Setiap kali liburan nyaris berakhir. . .saya hampir selalu menyesal. Entah, menyesali perjumpaan serta kebersamaan yang terlalu sebentar. Atau justru menyesali kenapa liburan datang dalam porsi yang membingungkan: sebentar tapi bermakna, lama tapi biasa saja. Dan lantaran saya mengalami yang pertama, maka segalanya terasa tak berjeda, beruntun laksana kereta api dengan gerbong silaturahmi  wajah lama yang masing-masing dari mereka menyimpan cerita di memori saya.

ada rasa malas yang berjelaga dan mengganggu pikiran, menderu seperti peluru untuk menghalalkan keluhan pada tempat yang sejatinya tak pernah memberi rasa aman. Bahkan tidak untuk tidur berkualitas yang seharusnya menjadi hak semua orang. Sayangnya, toh, saya terlanjur nyaman dengan tempat itu. And I wanna be a strong wall in the hard place.

Sungguh, di dunia ini, satu-satunya benda yang paling saya inginkan adalah ‘pintu ke mana saja’. Konyol memang, bahkan sama sekali tak memiliki setitik pun alasan baginya untuk disebut logis. Namun, andai selalu memiliki jalannya untuk membuat orang terpukau. Karena namanya saja andai, jadi dia harus berada pada tempatnya sebagai pengobat utopia yang menawarkan fatamorgana.

Saya ingin berandai-andai memiliki benda itu, sekali ini saja.

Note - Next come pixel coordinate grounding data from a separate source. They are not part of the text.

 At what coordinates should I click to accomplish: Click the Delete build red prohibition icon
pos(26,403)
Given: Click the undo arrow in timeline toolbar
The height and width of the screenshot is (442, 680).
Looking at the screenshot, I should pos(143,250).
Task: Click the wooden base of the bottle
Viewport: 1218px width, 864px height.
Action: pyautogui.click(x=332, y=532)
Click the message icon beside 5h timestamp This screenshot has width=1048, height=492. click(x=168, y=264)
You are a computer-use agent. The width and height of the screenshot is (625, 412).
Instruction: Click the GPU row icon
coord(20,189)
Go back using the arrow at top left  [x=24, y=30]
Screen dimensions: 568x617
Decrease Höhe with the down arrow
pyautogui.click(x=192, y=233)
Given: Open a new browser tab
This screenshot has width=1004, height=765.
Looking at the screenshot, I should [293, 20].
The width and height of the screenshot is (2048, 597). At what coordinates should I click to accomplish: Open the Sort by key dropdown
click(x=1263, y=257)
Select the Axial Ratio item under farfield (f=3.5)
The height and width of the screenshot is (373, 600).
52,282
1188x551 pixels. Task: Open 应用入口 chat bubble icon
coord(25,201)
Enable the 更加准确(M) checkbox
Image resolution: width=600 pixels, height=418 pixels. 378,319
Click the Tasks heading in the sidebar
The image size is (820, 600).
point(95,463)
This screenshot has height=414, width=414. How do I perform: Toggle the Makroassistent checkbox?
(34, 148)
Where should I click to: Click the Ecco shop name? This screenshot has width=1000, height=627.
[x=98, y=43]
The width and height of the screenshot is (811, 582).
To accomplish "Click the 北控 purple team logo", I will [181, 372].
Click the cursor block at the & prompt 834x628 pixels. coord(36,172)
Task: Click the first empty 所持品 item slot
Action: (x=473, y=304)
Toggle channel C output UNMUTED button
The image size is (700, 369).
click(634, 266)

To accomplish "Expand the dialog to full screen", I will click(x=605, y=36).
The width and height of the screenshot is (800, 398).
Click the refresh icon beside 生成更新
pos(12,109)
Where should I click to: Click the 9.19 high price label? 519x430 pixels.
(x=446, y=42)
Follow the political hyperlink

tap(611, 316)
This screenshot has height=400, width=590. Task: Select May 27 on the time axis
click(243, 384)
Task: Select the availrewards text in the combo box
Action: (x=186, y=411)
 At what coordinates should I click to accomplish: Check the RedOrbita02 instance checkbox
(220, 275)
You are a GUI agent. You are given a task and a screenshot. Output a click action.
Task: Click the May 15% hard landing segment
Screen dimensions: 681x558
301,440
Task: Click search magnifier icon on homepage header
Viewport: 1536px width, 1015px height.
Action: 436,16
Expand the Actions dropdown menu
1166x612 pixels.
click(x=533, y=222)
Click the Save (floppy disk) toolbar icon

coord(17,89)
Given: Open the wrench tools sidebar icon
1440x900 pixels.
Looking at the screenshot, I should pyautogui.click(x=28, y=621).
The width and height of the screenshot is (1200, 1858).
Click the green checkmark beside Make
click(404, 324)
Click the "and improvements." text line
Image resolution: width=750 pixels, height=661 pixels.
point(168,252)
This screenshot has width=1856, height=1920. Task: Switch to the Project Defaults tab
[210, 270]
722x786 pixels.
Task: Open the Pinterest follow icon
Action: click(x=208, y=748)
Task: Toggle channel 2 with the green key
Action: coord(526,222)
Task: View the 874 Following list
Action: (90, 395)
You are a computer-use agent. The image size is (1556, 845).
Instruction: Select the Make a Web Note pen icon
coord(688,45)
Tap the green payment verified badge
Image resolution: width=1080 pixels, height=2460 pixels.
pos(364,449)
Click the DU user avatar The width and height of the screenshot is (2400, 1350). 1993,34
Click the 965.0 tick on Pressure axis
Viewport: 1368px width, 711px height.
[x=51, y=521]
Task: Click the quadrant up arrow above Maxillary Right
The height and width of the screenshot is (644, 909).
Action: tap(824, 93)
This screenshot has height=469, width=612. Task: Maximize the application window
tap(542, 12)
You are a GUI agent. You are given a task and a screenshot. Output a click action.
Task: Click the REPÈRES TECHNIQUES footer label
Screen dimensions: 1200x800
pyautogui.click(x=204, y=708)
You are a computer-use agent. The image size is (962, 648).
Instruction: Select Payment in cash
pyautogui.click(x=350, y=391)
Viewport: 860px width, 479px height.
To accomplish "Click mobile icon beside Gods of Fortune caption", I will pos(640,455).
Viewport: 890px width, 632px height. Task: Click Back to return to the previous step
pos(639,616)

Kalau saya punya pintu ke mana saja: kehidupan takkan pernah memberi kebosanan spasial, yang ada hanyalah penjelajahan yang meruang dalam setiap waktu luang. Saya ingin mendaki sumbing dan sindhoro yang kemarin-kemarin hanya mampu dilewati, duduk menatap sunrise di puncak selamet -yang 21 tahun hidup satu kabupaten- tapi hanya mewujud dalam bentuk verbal sebagai gunung. I wanna go to the land four seasons, as long as possible. Setidaknya bisa merasai dingin yang standar internasional atau musim di mana bunga-bunga tumbuh bermekaran lebih cantik dari definisi cantik itu sendiri. Terutama Edelweis, yang baru sempat saya lihat dalam bentuk layu karena turun dari asalnya ke Semarang.

Saya mau ke Edenham dan Edensore, dua tempat berdampingan yang keindahannya baru saya lihat dalam bentuk kata-kata. Mau mendengar sendiri bahasa perancis yang sengau, native speaker yang berbicara bahasa inggris seperti orang selesma, juga ingin tau aksen british itu bagaimana –kata teman saya inggris amerika yang sering di pakai dimana-mana itu kurang estetis dan tidak begitu sopan.

Masih dalam rangka mengkhayal, dengan pintu ke mana saja, saya ingin ke alam kubur. Jenguk bapak dan saudara yang lebih dulu menghadap. Jujur saja, kerinduan pada mereka sudah demikian gigantik. Meski heran juga, kenapa saya bisa begitu merindukan padahal jarak kami jelas-jelas tak tertempuh oleh apapun kecuali harus melewati gerbang bernama mati, kecuali lagi… ya dengan pintu ke mana saja. Mungkin dengan itu saya bisa insaf untuk tidak lagi mengkhayal seperti ini.

Kehidupan ini akan jadi petualangan tak terpetakan, jika dan hanya jika, ada pintu ke mana saja. Namun bisa jadi saya tak pernah benar-benar hidup karena tak tau harga jarak, dan proses bermakna menuju tempat-tempat tadi.

Entahlah, saya juga masih ingin percaya, God’s plan is always more beautiful than our desire.